Kleines Update nach ca. 3 Wochen Abstinenz von Venlafaxin und Einnahme von Elvanse, 50 mg:
Es geht mir derzeit mies. Nach dem endgültigen Ausschleichen von Venlafaxin hat mich praktisch aus dem Nichts eine Welle körperlicher und vor allem psychischer Entzugserscheinungen überrollt, die echt die Hölle ist. Zwar keine Brainzaps und keine Übelkeit mehr, aber permanent Gliederschmerzen, massive Einschlafstörung - ich bin oft bis 03:00 Uhr hellwach und schlafe max. 4 Stunden -, vor allem morgens und gegen Abend (Rebound Elvanse?) Stimmungstiefs, die echt unerträglich sind. Ich habe bei ChatGpt nachgefragt und bin erstaunt, wie ausführlich hier geantwortet wird - da wurde offensichtlich schon viel Material zusammengetragen. Keine Ahnung, wie sehr man ChatGpt da vertrauen kann, die Tipps finde ich aber sehr hilfreich:
ChatGPT meint, diese Symptome liegen vollkommen im “Plan” und werden in dieser Phase häufig beschrieben. Es spricht davon, dass die Entzugserscheinungen nach langer Einnahme von Venlafaxin noch Monate nach dem Absetzen spürbar sein können.
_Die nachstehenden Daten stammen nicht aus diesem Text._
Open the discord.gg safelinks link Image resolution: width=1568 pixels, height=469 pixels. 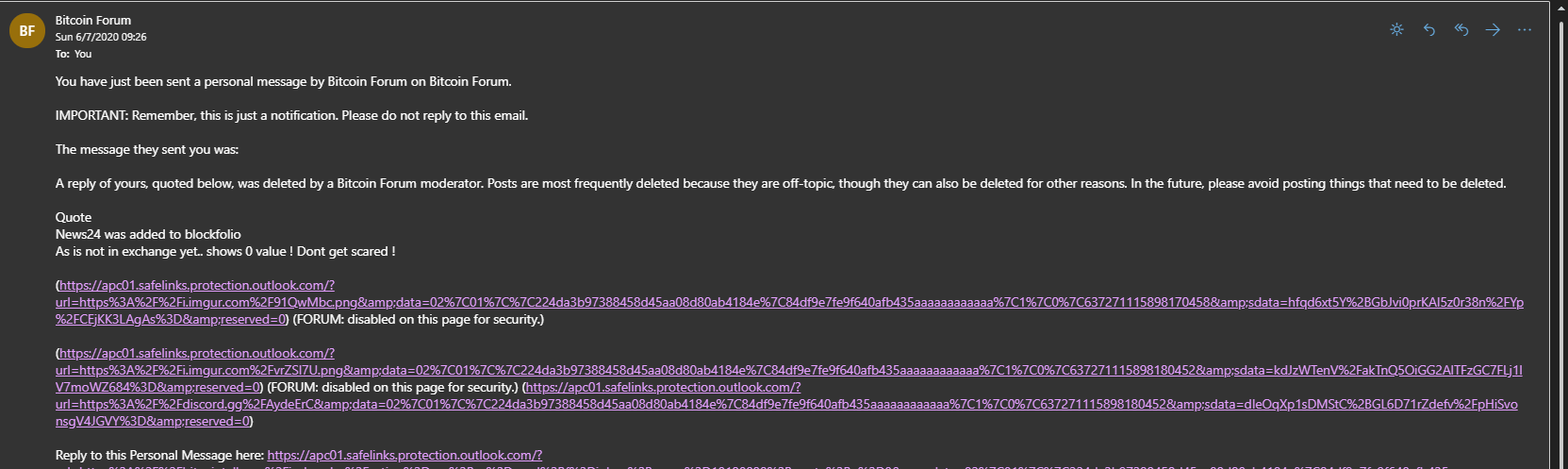[x=786, y=404]
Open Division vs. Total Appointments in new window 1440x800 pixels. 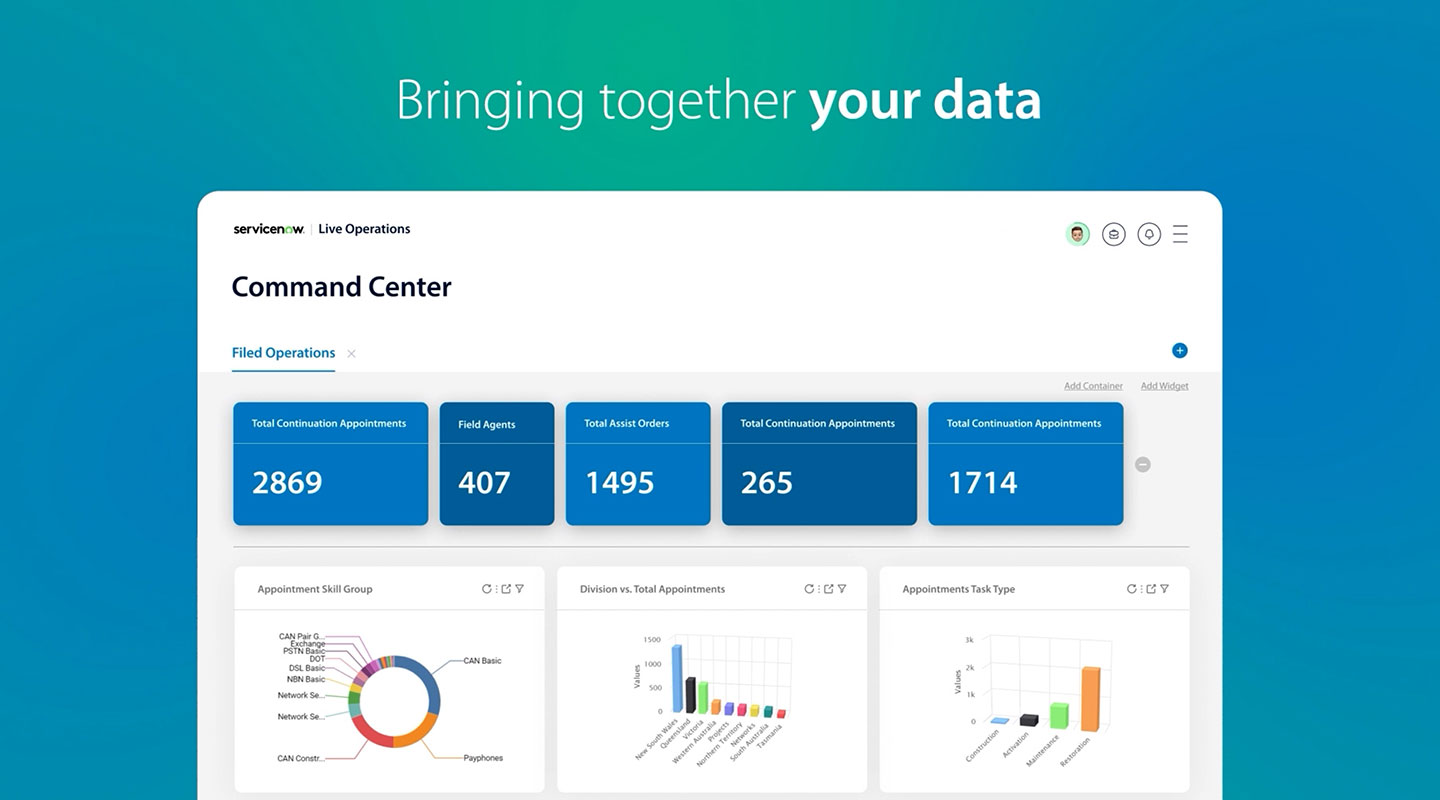(828, 589)
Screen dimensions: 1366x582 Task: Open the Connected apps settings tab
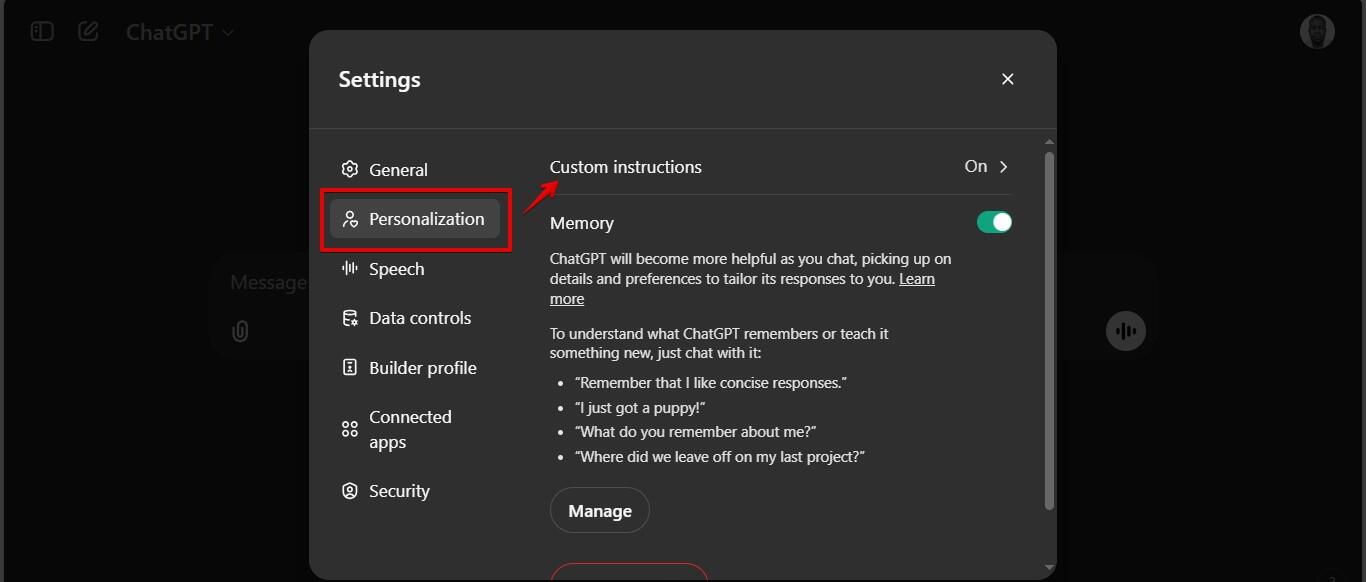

Wichtig finde ich: ChatGpt empfiehlt dringend, in dieser Phase ca. 14 Tage auf Elvanse zu verzichten. Man hat zwar mit Elvanse subjektiv den Eindruck, tagsüber etwas besser zu funktionieren und die Symptome abgemildert zu erleben, der Schlafrhythmus droht aber vollkommen wegzukippen und reguliert sich nur schwer wieder ein. Da arbeitet Elvanse ziemlich dagegen und kann den Entzug verzögern.
Es wird in dieser Zeit empfohlen, begleitend Omega 3, Magnesium (Gliederschmerzen!) Vitamin B und pflanzliche Mittel wie Baldrian, Hopfen oder Passionsblume zur Beruhigung und zum Einschlafen einzunehmen. Melatonin (nur in niedriger Dosierung, sonst ist es kontraproduktiv!) hilft auch.
Generell gibt ChatGpt gute Tipps, wie man in dieser Zeit dem Nervensystem helfen kann, sich langsam wieder auf “normal” umzustellen. Wichtig dabei ist, sich immer vor Augen zu halten: Das ist kein “Rückfall”, das ist das Nervensystem, dem Serotonin, Dopamin und Noradrenalin fehlen und das halt leider viel Zeit braucht, um sich selbständig wieder einzuregulieren. Lasst euch also nicht vom Arzt einreden, wieder höher einzudosieren! Damit beginnt ihr wieder bei Null! Maximal, wenn gar nichts mehr geht, eine Mini-Eindosierung von bis zu 10 mg und dann sehr langsam wieder ausschleichen. An alle, die sich gerade in der gleichen Sch… befinden: Durchhalten, es kann nur besser werden!